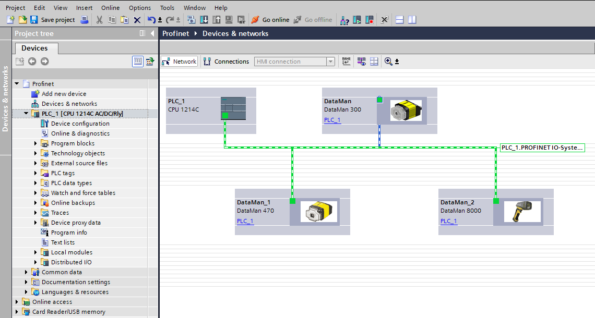Image resolution: width=595 pixels, height=318 pixels.
Task: Click the Undo arrow icon
Action: pyautogui.click(x=151, y=20)
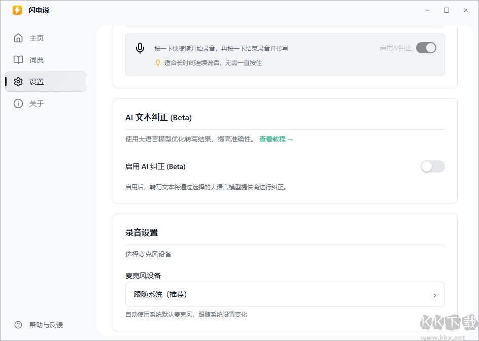Viewport: 479px width, 341px height.
Task: Enable the 启用 AI 纠正 (Beta) switch
Action: point(432,166)
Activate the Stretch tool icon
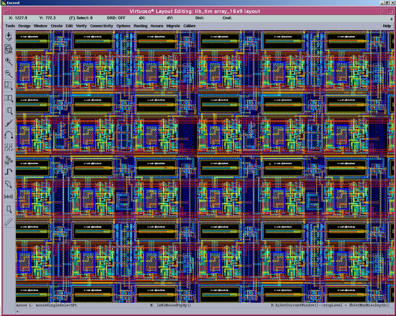This screenshot has height=316, width=396. tap(8, 86)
----------------------------------------
What must be output is the exact run of lines from the one holding "Activate the Stretch tool icon" through the end of the entries above, both ends included, minus the pictures.

* [Worked solution]:
Activate the Stretch tool icon
This screenshot has height=316, width=396. tap(8, 86)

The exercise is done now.